I have recently begun to study John Kingsman's "Poisson processes", and in the first chapter, it defines what a random variable that is Poisson distributed with parameter $\mu$ looks like, i.e.
$\mathbb{P}$({$X$ = $n$}) = $\frac{e^{-\mu}}{n!}$$\mu^n$
However, it says, that if $\mu$ = $\infty$, so if X~Poisson($\infty$), then $\mathbb{P}$({$X$ = +$\infty$}) = 1
I am having trouble understanding why the latter is true, since this would mean that $e^{-\mu}$ tends to zero. I am grateful for any help or piece or advice.
First off, considering the Poisson distribution with $\mu=\infty$ is nonstandard, in my experience, but what the author has done makes sense.

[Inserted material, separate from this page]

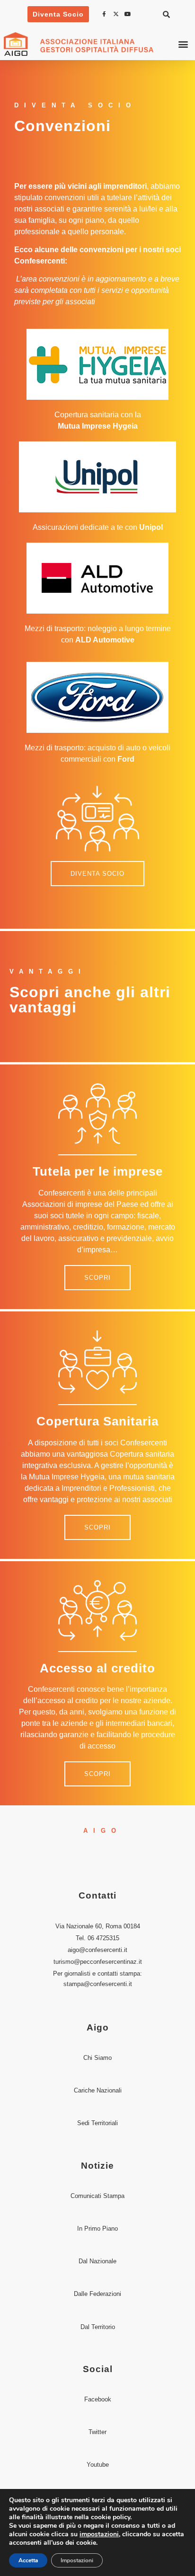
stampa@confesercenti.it (97, 1983)
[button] (166, 14)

The fact that it is defined to be a “point mass at infinity” should be viewed as a definition and not something you can reason by plugging into the pmf. (Although on the other hand, you’ve conspicuously forgotten to “plug in” $n=\infty$ In fact, your argument seems to say $P(X=n) =0$ for any finite $n,$ which is true when $\mu=\infty$ according to the definition).
For an argument for why the distribution chosen is sensible, compute the limit as $\mu\to\infty$ of $P(X>n)$ for any fixed $n$.